YOUR INSTRUCTIONS:
Single out the lines of the material that contain "checkbox" and copy them.
(THE INPUT begins)
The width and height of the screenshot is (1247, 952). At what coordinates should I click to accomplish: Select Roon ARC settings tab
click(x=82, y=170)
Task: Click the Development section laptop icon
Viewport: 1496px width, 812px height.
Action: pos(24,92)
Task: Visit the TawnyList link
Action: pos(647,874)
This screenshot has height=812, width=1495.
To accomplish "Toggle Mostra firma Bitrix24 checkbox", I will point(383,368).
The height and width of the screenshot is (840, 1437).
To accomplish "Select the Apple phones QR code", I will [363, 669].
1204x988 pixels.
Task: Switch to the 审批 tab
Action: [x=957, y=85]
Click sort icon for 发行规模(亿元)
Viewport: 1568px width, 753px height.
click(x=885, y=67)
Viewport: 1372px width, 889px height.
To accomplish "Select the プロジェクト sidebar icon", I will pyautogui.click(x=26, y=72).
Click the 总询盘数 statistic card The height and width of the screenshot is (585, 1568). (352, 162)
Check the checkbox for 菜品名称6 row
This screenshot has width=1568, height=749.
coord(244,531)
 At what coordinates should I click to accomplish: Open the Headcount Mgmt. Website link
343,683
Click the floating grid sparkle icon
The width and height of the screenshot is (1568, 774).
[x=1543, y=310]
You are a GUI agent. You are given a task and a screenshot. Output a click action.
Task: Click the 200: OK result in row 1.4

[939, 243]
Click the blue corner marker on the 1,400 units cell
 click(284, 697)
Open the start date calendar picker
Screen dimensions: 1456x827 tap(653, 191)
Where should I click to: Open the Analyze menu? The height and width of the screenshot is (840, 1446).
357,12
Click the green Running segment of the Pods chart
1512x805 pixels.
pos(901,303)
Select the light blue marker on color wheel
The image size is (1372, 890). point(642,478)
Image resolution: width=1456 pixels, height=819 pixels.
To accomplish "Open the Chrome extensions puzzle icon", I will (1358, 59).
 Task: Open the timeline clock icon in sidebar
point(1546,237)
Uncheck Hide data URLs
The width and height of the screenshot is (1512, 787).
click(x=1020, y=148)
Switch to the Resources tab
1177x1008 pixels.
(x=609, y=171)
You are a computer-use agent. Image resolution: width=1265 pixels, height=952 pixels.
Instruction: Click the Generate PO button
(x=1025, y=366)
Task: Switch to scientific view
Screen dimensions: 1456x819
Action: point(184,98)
(THE INPUT ends)
YOUR SOLUTION:
To accomplish "Toggle Mostra firma Bitrix24 checkbox", I will point(383,368).
Check the checkbox for 菜品名称6 row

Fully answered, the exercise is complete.